### Exercise objective:
From the line that contains "Click the Hever theme name label" to the final line below, both included, print each line exactly and skip the pictures.

### Data:
++++++

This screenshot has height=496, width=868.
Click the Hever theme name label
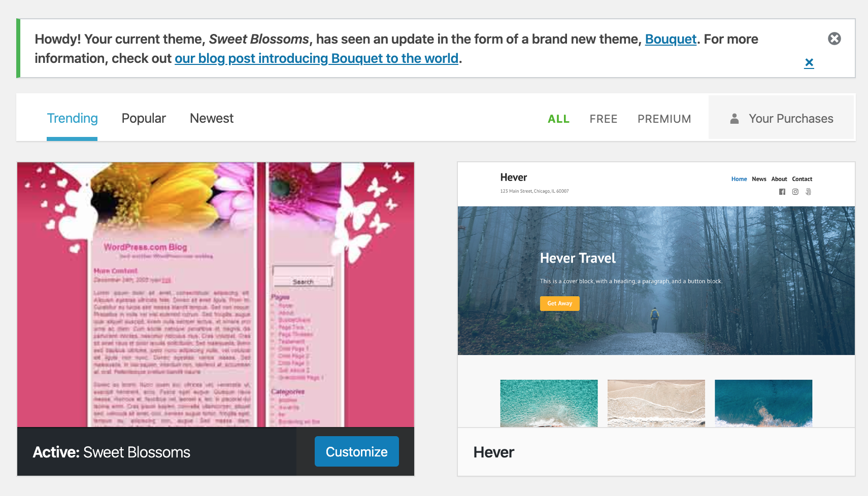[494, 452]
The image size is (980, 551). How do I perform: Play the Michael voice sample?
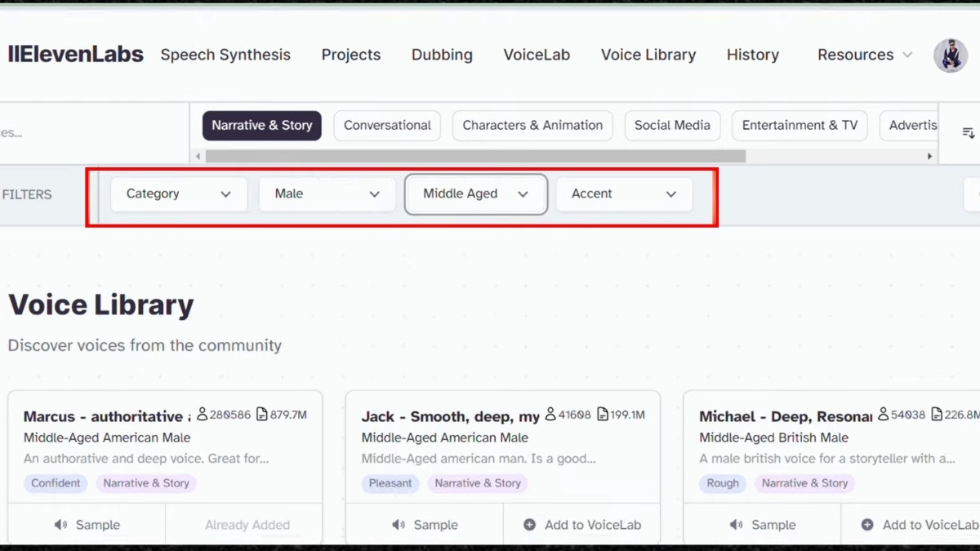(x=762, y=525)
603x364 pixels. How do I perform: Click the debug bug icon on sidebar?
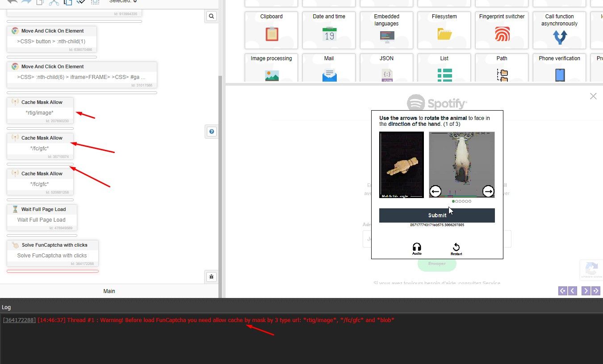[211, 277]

++++++

### Exercise solution:
Click the Hever theme name label
[494, 452]
The image size is (980, 551). How do I perform: Play the Michael voice sample?
(x=762, y=525)
603x364 pixels. How do I perform: Click the debug bug icon on sidebar?
[211, 277]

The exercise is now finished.